2. Materials and Methods

2.1. Description of Sampling Sites and Sample Collection

The resin samples of frankincense (Boswellia species) used for this study were collected in August 2011 from northwestern and southeastern Ethiopia. From northwestern Ethiopia, three sites were selected: Metema from Amhara region, Humera from Tigray regional state, and Metekel from Benishangul Gumuz regional state. From these sites, exudates were collected from B. papyrifera. Samples from southeastern part of the country were collected from three districts, namely, Mega, Dubuluk, and Wachile from Borana zone of Oromiya region. In these entire three sites, one dominant species known as B. neglecta is widely grown. Then samples were also collected from Filtu, Chereti, and Dolo Odo districts of Somalia regional state. In these sites, B. rivae was dominant. The studied samples were an authentic sample which are certified for their authenticity by Agricultural Department of the Ethiopian Government Natural Gum Processing and Marketing Enterprise. The geographical locations of the districts are given in Table 1.

tab1
Table 1: Geographical locations of the study areas.

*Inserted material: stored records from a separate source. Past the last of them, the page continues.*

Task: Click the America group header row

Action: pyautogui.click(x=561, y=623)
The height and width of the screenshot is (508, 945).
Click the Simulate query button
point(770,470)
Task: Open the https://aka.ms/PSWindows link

2.2. Chemicals and Reagents

All chemicals and reagents used were of analytical grade. Chloroform (99.9%) and methanol (99.8%) were purchased from Merck (Darmstadt, Germany). Anhydrous sodium sulfate was purchased from Fluka (Buchs, Switzerland).

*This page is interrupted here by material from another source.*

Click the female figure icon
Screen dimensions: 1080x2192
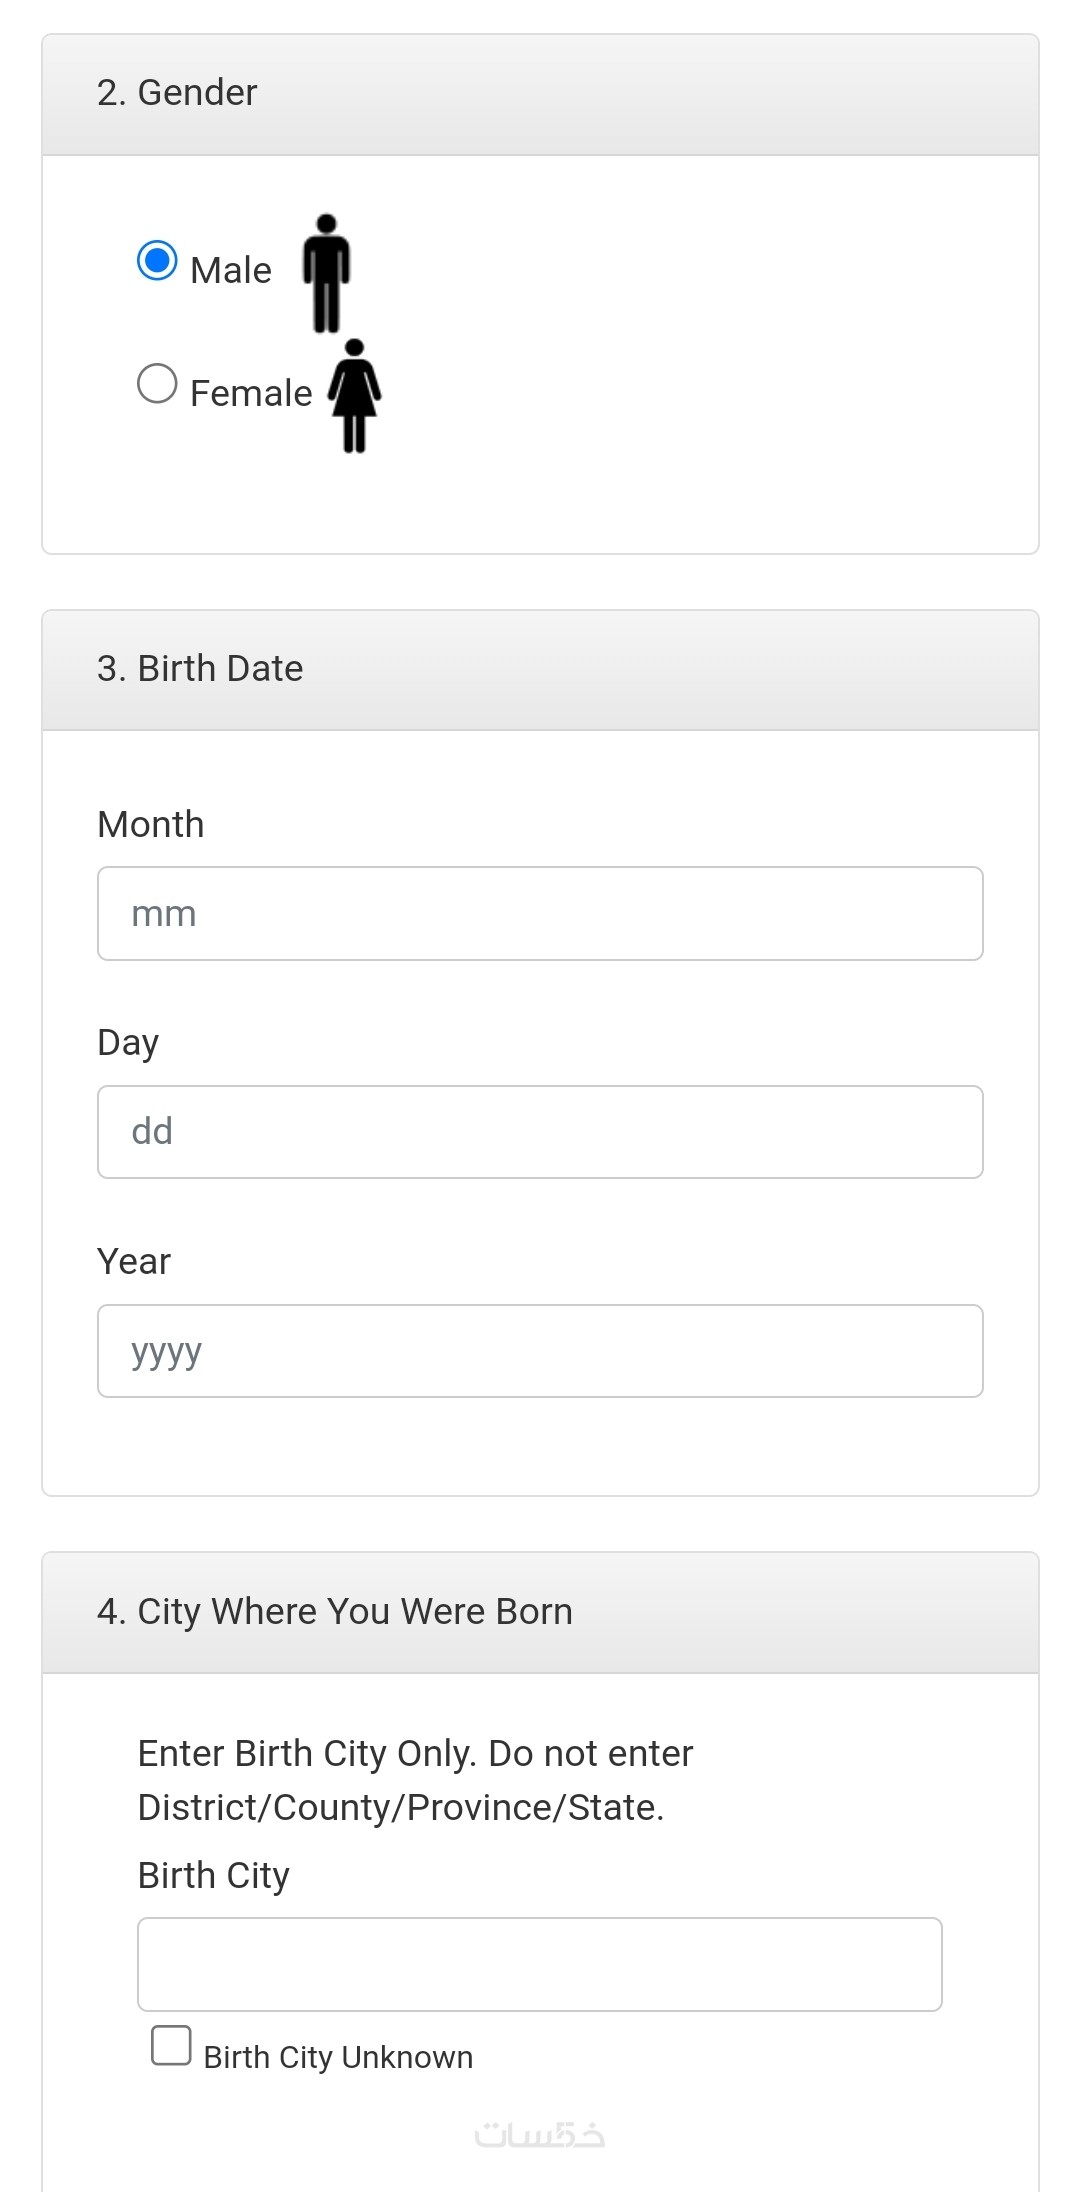click(x=354, y=395)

2.3. Equipment and Instruments

Polyethylene plastic bags, ceramic mortar and pestle (Haldenwanger, Germany), a digital analytical balance (Mettler Toledo, Model AG 204, Switzerland), round bottom flask (Mumbai, India), Clevenger apparatus (Rac, India), rotary evaporator and heating mantle (Buchi, Switzerland), Gas chromatography (Monza, Italy), Gas chromatography-mass spectrometry (PerkinElmer, USA), and syringes (Hamilton Bonaduz AG, Switzerland) are among the equipment and instruments that were used in the study.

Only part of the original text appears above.